● SUPPLIED DATA:
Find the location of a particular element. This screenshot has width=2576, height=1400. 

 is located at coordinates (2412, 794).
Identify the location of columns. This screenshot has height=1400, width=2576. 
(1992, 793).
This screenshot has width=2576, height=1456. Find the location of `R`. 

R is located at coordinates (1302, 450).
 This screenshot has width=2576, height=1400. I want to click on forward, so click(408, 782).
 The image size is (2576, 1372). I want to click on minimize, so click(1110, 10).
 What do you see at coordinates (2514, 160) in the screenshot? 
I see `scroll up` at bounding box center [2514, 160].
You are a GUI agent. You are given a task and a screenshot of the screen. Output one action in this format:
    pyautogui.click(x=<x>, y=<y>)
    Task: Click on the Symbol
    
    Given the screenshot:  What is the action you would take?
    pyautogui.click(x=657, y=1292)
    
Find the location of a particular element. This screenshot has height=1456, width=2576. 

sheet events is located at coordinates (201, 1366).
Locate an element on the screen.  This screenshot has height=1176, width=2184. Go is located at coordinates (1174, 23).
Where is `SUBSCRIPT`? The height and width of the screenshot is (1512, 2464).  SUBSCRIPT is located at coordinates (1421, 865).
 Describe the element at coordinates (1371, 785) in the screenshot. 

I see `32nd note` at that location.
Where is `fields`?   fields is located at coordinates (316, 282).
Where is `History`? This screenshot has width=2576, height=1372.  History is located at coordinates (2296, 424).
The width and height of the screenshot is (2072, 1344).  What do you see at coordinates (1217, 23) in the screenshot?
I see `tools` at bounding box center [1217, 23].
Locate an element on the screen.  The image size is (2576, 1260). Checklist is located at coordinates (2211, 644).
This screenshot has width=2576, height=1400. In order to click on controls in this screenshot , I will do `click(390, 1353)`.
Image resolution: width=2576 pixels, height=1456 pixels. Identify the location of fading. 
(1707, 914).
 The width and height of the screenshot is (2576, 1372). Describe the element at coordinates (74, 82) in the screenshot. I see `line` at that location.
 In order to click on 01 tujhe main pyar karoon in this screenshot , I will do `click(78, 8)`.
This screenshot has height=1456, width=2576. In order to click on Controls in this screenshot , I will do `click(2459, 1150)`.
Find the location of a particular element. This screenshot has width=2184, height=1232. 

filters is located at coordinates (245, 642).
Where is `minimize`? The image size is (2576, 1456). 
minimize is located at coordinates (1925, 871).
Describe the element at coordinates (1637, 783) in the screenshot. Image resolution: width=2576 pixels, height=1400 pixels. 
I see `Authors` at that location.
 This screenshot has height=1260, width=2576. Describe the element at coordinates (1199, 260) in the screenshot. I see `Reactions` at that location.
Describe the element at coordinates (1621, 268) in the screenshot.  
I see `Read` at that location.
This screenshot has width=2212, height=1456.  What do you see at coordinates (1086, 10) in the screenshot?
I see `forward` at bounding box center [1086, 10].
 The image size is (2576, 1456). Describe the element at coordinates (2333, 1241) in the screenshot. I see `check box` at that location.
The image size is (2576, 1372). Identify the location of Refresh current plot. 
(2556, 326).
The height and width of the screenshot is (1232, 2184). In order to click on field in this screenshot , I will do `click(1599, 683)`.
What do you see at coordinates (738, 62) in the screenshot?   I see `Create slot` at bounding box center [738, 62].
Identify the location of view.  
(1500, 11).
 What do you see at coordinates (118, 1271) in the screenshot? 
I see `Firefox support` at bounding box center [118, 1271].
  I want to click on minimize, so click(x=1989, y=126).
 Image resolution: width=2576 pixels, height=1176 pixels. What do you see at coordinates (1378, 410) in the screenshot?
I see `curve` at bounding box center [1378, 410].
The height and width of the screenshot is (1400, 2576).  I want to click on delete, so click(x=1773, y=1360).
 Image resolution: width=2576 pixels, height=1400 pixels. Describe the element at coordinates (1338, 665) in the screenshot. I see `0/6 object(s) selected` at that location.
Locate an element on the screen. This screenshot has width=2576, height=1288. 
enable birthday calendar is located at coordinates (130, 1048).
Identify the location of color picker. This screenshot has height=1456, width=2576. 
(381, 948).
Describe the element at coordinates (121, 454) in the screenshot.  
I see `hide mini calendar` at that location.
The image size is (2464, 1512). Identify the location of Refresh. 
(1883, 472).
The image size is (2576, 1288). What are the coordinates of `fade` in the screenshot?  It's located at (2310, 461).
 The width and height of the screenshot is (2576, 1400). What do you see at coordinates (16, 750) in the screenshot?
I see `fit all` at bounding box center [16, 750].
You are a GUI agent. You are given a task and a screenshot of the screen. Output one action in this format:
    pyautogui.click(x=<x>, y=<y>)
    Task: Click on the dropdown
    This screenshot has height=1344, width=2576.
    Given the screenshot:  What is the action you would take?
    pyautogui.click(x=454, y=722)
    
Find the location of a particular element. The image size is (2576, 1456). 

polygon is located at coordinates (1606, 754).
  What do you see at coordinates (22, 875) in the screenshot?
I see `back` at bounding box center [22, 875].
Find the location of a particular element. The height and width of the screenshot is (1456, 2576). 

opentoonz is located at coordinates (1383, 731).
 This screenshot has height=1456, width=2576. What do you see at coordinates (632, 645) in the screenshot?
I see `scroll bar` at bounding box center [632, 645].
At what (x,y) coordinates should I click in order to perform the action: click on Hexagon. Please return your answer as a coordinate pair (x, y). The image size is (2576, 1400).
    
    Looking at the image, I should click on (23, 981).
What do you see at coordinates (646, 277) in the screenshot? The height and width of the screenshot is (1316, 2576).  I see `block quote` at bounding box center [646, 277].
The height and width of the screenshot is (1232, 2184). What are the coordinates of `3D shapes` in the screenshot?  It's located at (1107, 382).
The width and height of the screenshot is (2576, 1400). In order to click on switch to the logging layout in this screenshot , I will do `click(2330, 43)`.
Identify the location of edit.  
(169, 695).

● THE REQUEST:
Return the stretch of lines from the one containing "What do you see at coordinates (646, 277)" through the end of the lines, copied exactly and with both ends included.

● THE OUTPUT:
What do you see at coordinates (646, 277) in the screenshot? The height and width of the screenshot is (1316, 2576).  I see `block quote` at bounding box center [646, 277].
The height and width of the screenshot is (1232, 2184). What are the coordinates of `3D shapes` in the screenshot?  It's located at (1107, 382).
The width and height of the screenshot is (2576, 1400). In order to click on switch to the logging layout in this screenshot , I will do `click(2330, 43)`.
Identify the location of edit.  
(169, 695).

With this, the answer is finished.